🌻 AI-assisted causal mapping – Summary (validation)#

23 Dec 2025

(n.d.)

  • Goal / research question
  • Test whether an untrained LLM can identify and label causal claims in qualitative interview “stories” well enough to be useful, compared with human expert coding (a criterion study).
  • Focus is on validity/usefulness of causal-claim extraction, not causal inference.

  • Core framing: causal mapping vs systems modelling

  • In systems mapping, an edge \(X \rightarrow Y\) is often read as “\(X\) causally influences \(Y\)”.
  • In causal mapping (as used here), an edge means there is evidence that \(X\) influences \(Y\) / a stakeholder claims \(X\) influences \(Y\).
  • Output is therefore a repository of evidence with provenance, not a predictive system model.

  • “Naive” (minimalist) causal coding definition

  • Deliberately avoids philosophical detail; codes undifferentiated causal influence only.
  • Does not encode effect size/strength; does not do causal inference; does not encode polarity as a separate field (left implicit in labels like “employment” vs “unemployment”).
  • Coding decision reduced to: where is a causal claim, and what influences what?

  • Data and criterion reference

  • Corpus from a QuIP evaluation (2019) of an “Agriculture and Nutrition Programme”.
  • Dataset previously hand-coded by expert analysts (used as a criterion study).
  • Validation subset: 3 sources, 163 statements, ~15 A4 pages.

  • Extraction procedure (AI as low-level assistant)
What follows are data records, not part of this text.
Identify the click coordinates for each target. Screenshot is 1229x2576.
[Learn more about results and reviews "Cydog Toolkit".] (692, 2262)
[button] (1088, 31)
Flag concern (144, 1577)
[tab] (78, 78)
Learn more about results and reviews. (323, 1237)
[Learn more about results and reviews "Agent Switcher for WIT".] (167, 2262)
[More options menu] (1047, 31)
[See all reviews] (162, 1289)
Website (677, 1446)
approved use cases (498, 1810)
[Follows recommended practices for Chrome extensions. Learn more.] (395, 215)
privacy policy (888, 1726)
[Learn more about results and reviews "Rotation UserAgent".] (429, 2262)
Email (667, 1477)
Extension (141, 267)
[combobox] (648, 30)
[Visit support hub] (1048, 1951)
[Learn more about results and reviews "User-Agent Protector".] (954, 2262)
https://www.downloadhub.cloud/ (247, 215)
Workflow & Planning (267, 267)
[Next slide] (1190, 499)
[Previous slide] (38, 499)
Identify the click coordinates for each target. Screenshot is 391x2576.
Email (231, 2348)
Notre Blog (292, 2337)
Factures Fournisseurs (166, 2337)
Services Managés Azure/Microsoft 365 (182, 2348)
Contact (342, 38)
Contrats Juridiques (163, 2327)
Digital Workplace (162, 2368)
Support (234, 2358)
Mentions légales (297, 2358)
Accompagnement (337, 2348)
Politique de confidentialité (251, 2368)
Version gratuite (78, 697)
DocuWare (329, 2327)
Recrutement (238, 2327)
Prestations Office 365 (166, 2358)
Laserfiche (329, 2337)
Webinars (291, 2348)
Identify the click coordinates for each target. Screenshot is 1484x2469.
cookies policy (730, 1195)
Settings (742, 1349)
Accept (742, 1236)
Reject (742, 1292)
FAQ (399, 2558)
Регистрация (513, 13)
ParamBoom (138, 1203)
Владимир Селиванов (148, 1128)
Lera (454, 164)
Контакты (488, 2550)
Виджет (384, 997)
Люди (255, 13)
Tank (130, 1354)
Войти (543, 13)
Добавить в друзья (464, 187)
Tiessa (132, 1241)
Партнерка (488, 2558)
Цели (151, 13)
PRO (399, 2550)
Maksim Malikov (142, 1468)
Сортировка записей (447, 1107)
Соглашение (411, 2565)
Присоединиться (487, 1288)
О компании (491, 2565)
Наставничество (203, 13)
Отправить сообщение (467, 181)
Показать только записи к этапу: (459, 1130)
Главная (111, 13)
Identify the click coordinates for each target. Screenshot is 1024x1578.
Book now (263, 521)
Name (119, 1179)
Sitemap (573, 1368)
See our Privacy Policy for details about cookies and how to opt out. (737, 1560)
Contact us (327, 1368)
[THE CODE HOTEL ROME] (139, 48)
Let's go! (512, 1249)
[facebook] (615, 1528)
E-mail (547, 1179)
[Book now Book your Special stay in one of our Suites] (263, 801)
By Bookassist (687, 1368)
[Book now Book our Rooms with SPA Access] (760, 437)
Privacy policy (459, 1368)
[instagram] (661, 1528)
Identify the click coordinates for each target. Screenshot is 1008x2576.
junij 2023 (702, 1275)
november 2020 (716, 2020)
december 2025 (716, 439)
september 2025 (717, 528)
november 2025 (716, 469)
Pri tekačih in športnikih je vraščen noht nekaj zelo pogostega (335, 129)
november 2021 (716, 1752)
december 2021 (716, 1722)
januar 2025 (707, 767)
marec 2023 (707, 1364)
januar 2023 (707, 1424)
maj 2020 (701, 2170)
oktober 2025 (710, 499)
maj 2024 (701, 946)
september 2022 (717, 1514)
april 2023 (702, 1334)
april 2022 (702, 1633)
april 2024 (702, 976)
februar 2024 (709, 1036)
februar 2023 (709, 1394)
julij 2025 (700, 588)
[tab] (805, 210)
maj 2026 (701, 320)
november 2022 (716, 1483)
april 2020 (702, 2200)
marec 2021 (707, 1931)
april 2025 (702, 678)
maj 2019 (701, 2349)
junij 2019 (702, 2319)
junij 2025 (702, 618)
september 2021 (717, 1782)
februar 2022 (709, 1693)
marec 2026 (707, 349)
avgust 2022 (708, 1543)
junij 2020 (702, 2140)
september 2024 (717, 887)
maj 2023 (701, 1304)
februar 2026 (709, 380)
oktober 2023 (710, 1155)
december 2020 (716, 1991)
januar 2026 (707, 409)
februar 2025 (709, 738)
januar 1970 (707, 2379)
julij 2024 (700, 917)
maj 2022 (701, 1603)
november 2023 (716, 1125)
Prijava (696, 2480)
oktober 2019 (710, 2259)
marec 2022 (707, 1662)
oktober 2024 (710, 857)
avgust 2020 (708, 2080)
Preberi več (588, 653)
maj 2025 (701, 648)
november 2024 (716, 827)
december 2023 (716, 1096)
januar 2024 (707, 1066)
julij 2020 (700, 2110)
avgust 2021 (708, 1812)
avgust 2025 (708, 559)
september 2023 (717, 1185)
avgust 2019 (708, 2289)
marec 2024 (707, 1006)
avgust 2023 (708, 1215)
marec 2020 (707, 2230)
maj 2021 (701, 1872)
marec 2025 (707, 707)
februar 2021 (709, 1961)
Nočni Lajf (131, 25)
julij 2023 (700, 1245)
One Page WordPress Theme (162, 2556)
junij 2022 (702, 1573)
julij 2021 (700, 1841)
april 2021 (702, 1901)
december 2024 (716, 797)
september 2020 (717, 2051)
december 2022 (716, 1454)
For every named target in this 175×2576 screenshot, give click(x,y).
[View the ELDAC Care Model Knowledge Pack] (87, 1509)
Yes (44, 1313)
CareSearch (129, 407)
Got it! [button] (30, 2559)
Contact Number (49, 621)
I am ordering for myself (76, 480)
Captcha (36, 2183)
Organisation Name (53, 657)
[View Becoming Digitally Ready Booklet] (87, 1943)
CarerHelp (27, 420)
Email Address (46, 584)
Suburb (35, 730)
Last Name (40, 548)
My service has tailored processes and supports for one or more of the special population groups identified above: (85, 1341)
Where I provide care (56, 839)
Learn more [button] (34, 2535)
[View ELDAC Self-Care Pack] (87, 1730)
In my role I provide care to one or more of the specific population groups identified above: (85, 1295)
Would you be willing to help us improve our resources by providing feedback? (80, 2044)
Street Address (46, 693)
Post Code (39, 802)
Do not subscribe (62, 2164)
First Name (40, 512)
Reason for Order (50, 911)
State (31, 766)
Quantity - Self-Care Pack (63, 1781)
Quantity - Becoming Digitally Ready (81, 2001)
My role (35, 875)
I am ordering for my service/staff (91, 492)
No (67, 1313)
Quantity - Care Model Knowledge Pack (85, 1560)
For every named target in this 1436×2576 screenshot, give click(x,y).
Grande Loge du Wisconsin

  • Implemented via the Causal Map web app using GPT‑4.0.
  • Temperature set to 0 for reproducibility.
  • AI instructed to produce an exhaustive, transparent list of claims with verbatim quotes; synthesis is done later by causal mapping algorithms.
  • Exclusions: ignore hypotheticals/wishes.
  • Output per claim: statement ID + quote + influence factor + consequence factor.

  • Two validation variants

  • Variant 1 — open coding (“radical zero-shot”)
    • No codebook; includes an “orientation” so the AI understands the research context.
    • Uses a multi-pass prompting process (initial extraction + revision passes).
  • Variant 2 — codebook-assisted (“closed-ish”)

    • Adds a partial codebook (most-used top-level labels from the human coding).
    • Uses hierarchical labels general concept; specific concept.
  • Validation metrics and headline results

  • Precision (human-rated, four criteria): correct endpoints; correct causal claim; not hypothetical; correct direction.
    • Variant 1: 180 links; perfect composite score (8/8) for 84% of links.
    • Variant 2: 172 links; perfect composite score (8/8) for 87% of links.
  • Recall (proxy): compared link counts vs the human-coded set (acknowledging no true ground truth because granularity is underdetermined).

  • Utility check (overview-map similarity)

  • Detailed maps differ (expected in qualitative coding).
  • When zoomed out to top-level labels and filtered to the most frequent nodes/links, AI and human overview maps are broadly similar.

  • Scope limits / risks

  • Small sample; single (relatively “easy”) dataset; informal rating process.
  • Label choice/consistency remains a major source of variation; batching can introduce inconsistency across prompts.
  • Suitable for mapping “how people think” and building auditable evidence sets; not suitable for high-stakes adjudication of specific links without checking.